→ **Passage for review**:
++++++
And what I like about the approach in Europe is that there is some nuance to it. I mean I don't agree 100% but at least they incentivise companies to be a bit more transparent, and they try to differentiate between research to the benefit of everyone and for-profit interest. And they try to tackle bad use-cases and I think that's something society will appreciate once the entire internet is full of slop and misinformation by bad actors. Though, I don't think we have good laws for that as of now.
Hmmh. It's a bit complicated. "Fair Use" is a concept in Common law countries, but lots of European countries do it a bit differently. We here in Germany need specific limitations and exceptions from copyright. And we have some for art and science, education, personal use and citations and so on. But things like electronic data transfer, internet culture and more recently text- and datamining needed to be added on top. And even datamining was very specific and didn't fit AI in it's current form. And we don't have something like Fair Use to base it upon.
++++++
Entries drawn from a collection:
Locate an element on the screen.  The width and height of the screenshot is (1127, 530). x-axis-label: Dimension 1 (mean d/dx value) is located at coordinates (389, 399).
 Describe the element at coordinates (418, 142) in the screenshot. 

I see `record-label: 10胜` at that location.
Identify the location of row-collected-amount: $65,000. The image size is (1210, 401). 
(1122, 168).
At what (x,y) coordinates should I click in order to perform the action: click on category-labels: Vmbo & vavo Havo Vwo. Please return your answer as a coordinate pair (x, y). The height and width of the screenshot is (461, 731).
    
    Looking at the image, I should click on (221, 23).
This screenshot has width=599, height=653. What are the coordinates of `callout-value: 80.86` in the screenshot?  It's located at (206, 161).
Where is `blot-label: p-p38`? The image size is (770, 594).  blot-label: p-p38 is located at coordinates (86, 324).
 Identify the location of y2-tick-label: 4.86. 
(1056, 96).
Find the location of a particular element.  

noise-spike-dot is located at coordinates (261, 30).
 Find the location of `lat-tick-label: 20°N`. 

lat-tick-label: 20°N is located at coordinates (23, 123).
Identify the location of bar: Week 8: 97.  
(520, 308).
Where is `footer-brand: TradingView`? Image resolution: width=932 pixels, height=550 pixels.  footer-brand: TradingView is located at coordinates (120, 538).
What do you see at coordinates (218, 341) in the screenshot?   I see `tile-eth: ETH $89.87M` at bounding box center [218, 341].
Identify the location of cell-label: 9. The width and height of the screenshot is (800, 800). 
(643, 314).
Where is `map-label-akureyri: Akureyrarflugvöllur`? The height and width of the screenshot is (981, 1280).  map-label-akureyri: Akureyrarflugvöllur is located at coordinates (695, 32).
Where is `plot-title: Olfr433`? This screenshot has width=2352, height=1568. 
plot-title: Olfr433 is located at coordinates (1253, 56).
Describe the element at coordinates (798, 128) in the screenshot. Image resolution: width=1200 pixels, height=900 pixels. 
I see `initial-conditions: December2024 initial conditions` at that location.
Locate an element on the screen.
++++++
→ **Exercise A**:
Decide whether each statement below agrees with the passage on copyright in Europe. Answer yes or no for each one, and quote the exact words from the passage that settle it.
(i) The writer fully agrees with the European approach.
(ii) Germany has a concept like Fair Use that new rules can build on.
(iii) German copyright law includes exceptions for education and personal use.
→ **Exercise B**: Continue the passage on copyright in Europe, starting after its final sentence.

→ **Exercise response A**:
(i) No: "I mean I don't agree 100%"
(ii) No: "And we don't have something like Fair Use to base it upon."
(iii) Yes: "And we have some for art and science, education, personal use and citations and so on."

→ **Exercise response B**:
From my perspective, I'm still not entirely convinced Fair Use is a good fit, though. For one it doesn't properly deal with the difference of doing something commercially and for research or personal use, and I believe some nuance would help here, big rich companies could afford to pay something. And as AI is disruptive, it has some effect on the original work and balancing that is somehow part of Fair Use. And then the same copyright concept has higher standards for example in music production and sampling things from other songs that are recognizable in the resulting work. And I don't think we have a clear way how something like that translates to text and AI. And it can reproduce paragraphs, or paint a recognizable Mickey Mouse and in some way it's in there in the model and leads to other issues. And then all the lines are blurry and it still needs a massive amount of lawsuits to settle how much sounding like Scarlett Johansson is too much sounding like her... I'd say even the US might need more clarity on a lot of legal questions and it's not just handled by Fair Use as is... But yeah, "transformative" is somewhat at the core of it. I can also read books, learn something and apply the knowledge from it. Or combine things together and create something new/transformative.
Yes, I mainly wanted to rule out the opposite. Because the multi billion dollar companies currently do some lobbying as well. Including the same manipulation and narratives, just the other way around. They want everyone else to lose rights, while they themselves retain full rights, little to no oversight... And that's just inherently unfair.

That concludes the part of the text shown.